Una invitación (la casualidad que estábamos esperando)
Sin excusas, sin culpas, nos hicimos dos.
Y una noche de primavera, de esas alérgicas,
Empezamos a caminar.
Sin rumbo, sin mapas, sin pies.
Un cine, dos butacas, una cerveza, toda la ciudad.
Empezábamos a descubrir, que estábamos hechos en espejo.
El espejo llevaba escrito con mi lápiz de labios;
“niño mío, estamos solos en el mundo”.
Y era verdad, era lo único cierto entre nosotros.
Estábamos juntos, y solos.
En una ciudad que nos pedía a gritos que la camináramos.
Que nos riéramos de sus estúpidos carteles.
Que bautizáramos construcciones.
Que abriéramos la boca como tontos para mirar un
edificio.
Que hiciéramos equilibrio en los cordones de las veredas
(y entre nosotros).
Trazamos una ruta de pasos interminables,
De paisajes vacios de gente y llenos de él.

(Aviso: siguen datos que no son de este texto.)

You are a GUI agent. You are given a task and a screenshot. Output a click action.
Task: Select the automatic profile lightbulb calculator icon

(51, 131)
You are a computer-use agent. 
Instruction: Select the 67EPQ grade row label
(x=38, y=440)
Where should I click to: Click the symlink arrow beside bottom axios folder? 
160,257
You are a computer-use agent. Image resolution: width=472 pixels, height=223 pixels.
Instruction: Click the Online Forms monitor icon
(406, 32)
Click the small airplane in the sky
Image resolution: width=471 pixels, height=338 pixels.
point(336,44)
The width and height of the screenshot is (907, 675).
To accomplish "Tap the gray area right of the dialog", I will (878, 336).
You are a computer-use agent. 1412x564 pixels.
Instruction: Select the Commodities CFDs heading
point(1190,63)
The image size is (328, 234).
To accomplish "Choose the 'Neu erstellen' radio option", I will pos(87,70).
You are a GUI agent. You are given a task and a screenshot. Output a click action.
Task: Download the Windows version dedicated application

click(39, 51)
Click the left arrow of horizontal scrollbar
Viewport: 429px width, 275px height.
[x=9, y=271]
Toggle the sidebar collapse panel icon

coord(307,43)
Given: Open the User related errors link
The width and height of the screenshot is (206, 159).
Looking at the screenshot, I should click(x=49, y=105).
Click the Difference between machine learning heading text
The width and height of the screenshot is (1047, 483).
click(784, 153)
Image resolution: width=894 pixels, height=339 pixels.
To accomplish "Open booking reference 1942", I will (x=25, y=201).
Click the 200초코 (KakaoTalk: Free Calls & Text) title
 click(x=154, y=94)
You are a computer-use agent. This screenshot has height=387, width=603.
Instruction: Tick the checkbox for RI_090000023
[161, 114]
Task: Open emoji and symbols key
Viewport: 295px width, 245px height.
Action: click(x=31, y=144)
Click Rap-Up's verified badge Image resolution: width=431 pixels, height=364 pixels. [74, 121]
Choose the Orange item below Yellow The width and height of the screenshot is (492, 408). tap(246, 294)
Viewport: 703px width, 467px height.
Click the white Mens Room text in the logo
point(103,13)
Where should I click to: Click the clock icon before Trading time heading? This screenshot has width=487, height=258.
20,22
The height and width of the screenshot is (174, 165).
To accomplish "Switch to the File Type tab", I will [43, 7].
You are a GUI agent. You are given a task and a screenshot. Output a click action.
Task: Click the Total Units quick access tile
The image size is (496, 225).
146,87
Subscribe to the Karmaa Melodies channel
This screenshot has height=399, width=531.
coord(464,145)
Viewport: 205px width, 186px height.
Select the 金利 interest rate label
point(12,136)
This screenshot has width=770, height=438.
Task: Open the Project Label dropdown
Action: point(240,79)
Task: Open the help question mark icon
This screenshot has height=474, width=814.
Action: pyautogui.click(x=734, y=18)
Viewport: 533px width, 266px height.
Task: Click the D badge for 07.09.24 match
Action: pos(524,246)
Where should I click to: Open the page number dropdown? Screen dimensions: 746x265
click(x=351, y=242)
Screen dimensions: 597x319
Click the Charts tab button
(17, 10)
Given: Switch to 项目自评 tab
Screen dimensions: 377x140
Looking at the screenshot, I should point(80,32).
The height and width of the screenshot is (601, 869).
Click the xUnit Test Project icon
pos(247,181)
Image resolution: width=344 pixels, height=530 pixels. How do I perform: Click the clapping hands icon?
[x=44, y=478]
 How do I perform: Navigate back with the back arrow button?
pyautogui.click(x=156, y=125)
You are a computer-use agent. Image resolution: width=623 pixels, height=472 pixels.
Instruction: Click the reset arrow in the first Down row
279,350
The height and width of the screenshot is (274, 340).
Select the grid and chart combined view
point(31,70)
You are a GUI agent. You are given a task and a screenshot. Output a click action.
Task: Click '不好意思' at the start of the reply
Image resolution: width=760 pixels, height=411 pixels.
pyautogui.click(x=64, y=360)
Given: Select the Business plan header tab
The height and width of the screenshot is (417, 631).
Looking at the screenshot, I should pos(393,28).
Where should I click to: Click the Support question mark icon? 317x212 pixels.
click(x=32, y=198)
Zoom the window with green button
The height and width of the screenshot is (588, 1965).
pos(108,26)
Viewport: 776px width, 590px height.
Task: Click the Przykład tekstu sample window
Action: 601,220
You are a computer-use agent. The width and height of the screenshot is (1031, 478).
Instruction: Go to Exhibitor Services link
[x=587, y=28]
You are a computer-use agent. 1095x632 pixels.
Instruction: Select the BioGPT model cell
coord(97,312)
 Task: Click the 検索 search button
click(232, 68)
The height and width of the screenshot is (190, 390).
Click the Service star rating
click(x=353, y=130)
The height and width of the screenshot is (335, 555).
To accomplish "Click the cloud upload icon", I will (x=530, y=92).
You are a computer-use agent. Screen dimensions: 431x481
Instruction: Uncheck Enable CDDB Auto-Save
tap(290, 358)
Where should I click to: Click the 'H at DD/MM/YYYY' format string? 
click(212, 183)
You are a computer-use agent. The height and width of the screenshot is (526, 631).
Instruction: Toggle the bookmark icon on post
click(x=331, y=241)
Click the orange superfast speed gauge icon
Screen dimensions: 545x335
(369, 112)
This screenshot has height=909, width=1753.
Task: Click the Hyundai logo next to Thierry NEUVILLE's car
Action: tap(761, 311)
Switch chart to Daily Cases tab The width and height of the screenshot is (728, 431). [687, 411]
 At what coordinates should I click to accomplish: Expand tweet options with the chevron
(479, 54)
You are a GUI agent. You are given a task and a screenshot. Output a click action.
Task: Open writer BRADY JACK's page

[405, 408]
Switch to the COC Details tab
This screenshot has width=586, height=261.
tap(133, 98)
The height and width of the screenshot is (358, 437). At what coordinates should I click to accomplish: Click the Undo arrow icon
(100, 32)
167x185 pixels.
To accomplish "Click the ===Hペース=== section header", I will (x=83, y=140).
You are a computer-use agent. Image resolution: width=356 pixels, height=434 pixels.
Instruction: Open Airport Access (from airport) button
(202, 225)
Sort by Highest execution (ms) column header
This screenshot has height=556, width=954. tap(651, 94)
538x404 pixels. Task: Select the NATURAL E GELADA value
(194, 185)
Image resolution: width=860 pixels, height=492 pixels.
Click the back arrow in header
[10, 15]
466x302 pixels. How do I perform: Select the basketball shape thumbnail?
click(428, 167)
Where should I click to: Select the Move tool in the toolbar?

Un camino de preguntas sin respuestas y de respuestas
imposibles.
Todavía lo tengo en mi retina, parado en el medio de la
calle,
Hablando de una mujer desnuda en una publicidad de
lencería.
Con las manos en los bolsillos del pantalón,
Niño por dentro, gato por fuera.
Todavía me enloquece verlo esperar un colectivo que nunca
toma,
Hablándome de películas y suicidios,
Mientras yo lo escucho pensando en la forma más rápida de
robarle el alma.
Le mostré mis pies desnudos,
Me mostró su debilidad por los pies.
Todavía le debo una esquina y una respuesta.
Poema perdido, niño mío.
¿Será la noche la que nos camina a nosotros?